Greg Bennick's latest interview for the Newman Numismatic Portal is with longtime dealer Ron Gillio.
Here's the third of five parts, where Ron discusses antiques and buying U.S. coins in Europe.
-Editor
GREG BENNICK: I like it. So, you mentioned Western Coins and Antiques. I
know I brought it up slightly out of sequence before. What could you tell us about
Western Coin and Antiques?
RON GILLIO: Well, I had been going to Santa Barbara for about 10 years before
I opened up in 1971, the store Western Coin Antiques. And it was just a regular coin
store. I mean, it was a regular coin store. I dealt in all facets of coins, coin supplies
for collectors. And then that was kind of the beginning of people investing in coins
and especially in silver. So, I dealt in that. And Santa Barbara is a small town, but
an old town. So, there's a lot of collections that come in my store. And I still travel.

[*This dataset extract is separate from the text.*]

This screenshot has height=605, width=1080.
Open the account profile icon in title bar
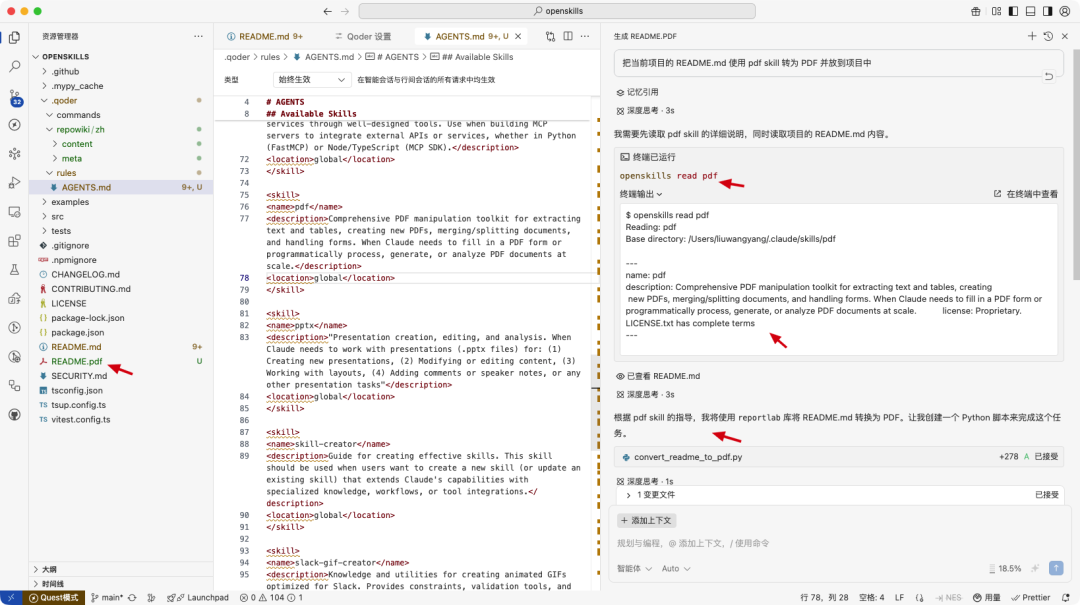1062,11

I would go to coin shows almost every other week.
And on Wednesdays, I would go to Coinorama City in Hawthorne, California, which
is a meeting place in the 60s and the 70s. So, it was an interesting business. And I
had some interesting clients that developed into a good business. And I still have the
store in Santa Barbara.
GREG BENNICK: Now, tell me this, the connection with antiques since you
haven't brought up Antiques before. Western Coin certainly makes sense. Tell me
about your connection to antiques and what was the association there?
RON GILLIO: Well, most of the antiques I dealt in were Western paintings. I dealt
in Tiffany lamps, Oriental Persian rugs, and California paintings. But I did it more
because I liked it. I'm talking from my house and my whole house is like a museum
everybody says when they come over because I like paintings and I like collecting
things. I'm still a big collector of all kinds of things. But I didn't really deal that much
in antiques, a little bit.
GREG BENNICK: What sort of things do you love to collect? Meaning, if we were
in your house right now, what would we predominantly see in terms of your favorite
collections of your favorite items? What are the things that you love to collect the
most, say?
RON GILLIO: Well, I collect European medals with ships on it and historical U.S
medals, gold medals. I like all kinds of medals with different designs on them. I don't
have anything really rare, but I like medallions and I like Tiffany lamps. I have some
Tiffany lamps and I have California paintings. I have a lot of Western art. So, just a
little bit of everything, really.
GREG BENNICK: Great. So, Western Coin and Antiques is running. People are
coming in, buying, selling coins, buying, selling these specific types of antiques.
Now, throughout your career, and I might have been around this time or shortly
thereafter, buying overseas became a huge part of what you do. So, as I understand
it, you went to Switzerland first or was it just a general trip to Europe first? How did
it come about that you started integrating going to Europe, finding coins, buying
coins, and I'm assuming bringing them back to the United States and selling them.
But please, enlighten us and let us know the story about going to Europe or, if I'm
right, Switzerland the first time to buy coins.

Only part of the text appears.